I’m having people over for dinner. I thought I’m make a juicy prime rib roast. When done well, it’s a dish that I swear is guided by the gods. I’ll rub the outside with black peppercorns and the inside will be meaty, succulent and so tender it will easily yield to a fork. I’ll slice it very thick and lay a piece on everyone’s dish with a compliment of freshly grated horseradish and warm popovers (Yorkshire Pudding) to sop up the juices.
Then come the confessions in the form of requests. One guest doesn’t eat red meat and the other guest’s favourite meal is prime rib; I have one vegetarian and another who has sworn off wheat and dairy, all in the name of a healthier diet.
All this talk of a healthy diet is putting me right off my food! It seems to me that there is an awful lot of talk about what we can’t or won’t eat, but not enough talk about what we can eat.

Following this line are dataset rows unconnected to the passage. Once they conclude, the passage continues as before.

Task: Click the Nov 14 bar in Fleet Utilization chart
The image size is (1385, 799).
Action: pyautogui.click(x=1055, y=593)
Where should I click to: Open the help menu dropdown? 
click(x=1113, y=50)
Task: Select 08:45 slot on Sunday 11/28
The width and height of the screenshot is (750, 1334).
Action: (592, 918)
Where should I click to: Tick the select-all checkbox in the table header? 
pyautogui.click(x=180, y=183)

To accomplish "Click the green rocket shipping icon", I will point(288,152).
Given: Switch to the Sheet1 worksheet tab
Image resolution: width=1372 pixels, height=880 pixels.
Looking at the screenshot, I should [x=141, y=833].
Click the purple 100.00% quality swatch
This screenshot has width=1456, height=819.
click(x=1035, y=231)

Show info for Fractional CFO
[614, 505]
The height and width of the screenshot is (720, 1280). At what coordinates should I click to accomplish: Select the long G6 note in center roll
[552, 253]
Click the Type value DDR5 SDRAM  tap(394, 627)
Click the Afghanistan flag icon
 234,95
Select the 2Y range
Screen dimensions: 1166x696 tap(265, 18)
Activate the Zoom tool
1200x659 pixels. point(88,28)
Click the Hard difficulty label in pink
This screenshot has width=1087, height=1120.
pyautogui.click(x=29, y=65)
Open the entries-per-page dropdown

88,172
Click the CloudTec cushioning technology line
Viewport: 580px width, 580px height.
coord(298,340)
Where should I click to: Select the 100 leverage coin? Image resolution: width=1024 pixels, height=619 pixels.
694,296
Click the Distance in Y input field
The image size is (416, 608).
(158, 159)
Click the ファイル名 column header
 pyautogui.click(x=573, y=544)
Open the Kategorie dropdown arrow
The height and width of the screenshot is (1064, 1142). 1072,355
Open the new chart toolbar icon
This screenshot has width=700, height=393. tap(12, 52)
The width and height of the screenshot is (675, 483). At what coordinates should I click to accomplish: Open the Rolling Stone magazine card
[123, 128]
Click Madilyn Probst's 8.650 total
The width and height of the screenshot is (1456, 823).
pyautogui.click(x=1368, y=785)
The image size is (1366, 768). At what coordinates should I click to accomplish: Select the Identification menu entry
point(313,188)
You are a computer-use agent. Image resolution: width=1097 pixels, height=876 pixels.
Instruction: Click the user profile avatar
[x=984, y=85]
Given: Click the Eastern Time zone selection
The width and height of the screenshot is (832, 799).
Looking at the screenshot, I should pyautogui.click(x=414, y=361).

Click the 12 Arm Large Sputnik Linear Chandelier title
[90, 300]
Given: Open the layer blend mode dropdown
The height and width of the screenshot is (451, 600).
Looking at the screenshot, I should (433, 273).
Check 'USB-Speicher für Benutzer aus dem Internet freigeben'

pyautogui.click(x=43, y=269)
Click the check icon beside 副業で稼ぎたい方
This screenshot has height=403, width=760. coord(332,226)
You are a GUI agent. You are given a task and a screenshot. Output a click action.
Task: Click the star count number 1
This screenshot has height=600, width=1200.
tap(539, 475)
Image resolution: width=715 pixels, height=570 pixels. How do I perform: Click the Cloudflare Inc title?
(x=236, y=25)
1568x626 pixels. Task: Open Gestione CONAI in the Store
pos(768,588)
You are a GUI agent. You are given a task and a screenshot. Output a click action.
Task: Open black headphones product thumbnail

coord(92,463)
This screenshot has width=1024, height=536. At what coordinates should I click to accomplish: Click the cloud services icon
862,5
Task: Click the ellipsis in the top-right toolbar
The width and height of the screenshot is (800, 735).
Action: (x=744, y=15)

Over a decade ago I wrote a story about how butter will kill you and broccoli will save your life so I suppose I share some of the blame for our modern day food terrorism. But really, do we need to label some delicious foods as dangerous and talk so much about how what we are eating is eating us?
It seems to me that when someone talks of eating healthier, they talk of how they have cut down on their coffee consumption. Carbohydrate scares are sending some into eating piles of sausages and denying themselves their daily bread. In kitchen stores where you’d once find carbohydrate counters, they’ve been replaced with fat-gram counters. Fat is our new metaphor for evil and it can be either animal or dairy. Cow’s milk is emma watson pokies the new Satan of nutrition as mothers are being told to beware and char grilled steaks are now carcinogenic.
Civil disobedience with flavor comes from those who take the road filled with faux foods; ice cream without cream, and eggs without yolks. Other products labeled fat-free, sugar-free, calorie-free and ‘lean’ are consumed in a flavour vacuum with a blind eye. Just turn the package over and the list of chemical additives, fillers and flavour enhancers should be enough to steer anyone down a different road. This is why most people overeat; all of this faux food makes you want to eat more and more when all you really wanted in the first place was some good food.
Those of us who love food are trying to figure out how we can savour the best of what there is and at the same time, take care of ourselves. This is, in fact, the main topic of any food writer’s life these days, finding the middle ground. For me, it has always been moderation and in those exceptional times when I find myself moderating moderation it’s always over really good food. I would rather one mouthful of a luscious, artisan made caramel ice-cream than a gallon of supermarket frozen dairy product.
All of this leads me to think about our little affluent part of the world and how others less fortunate would envy all that we shun. We are obsessed with food and if it isn’t food, it’s the conflict with food and torturous exercise
For my grandparents who lived through the depression, a meal with meat was a luxury. I wonder what my grandchildren will say about the culinary silliness that is obsessing us today.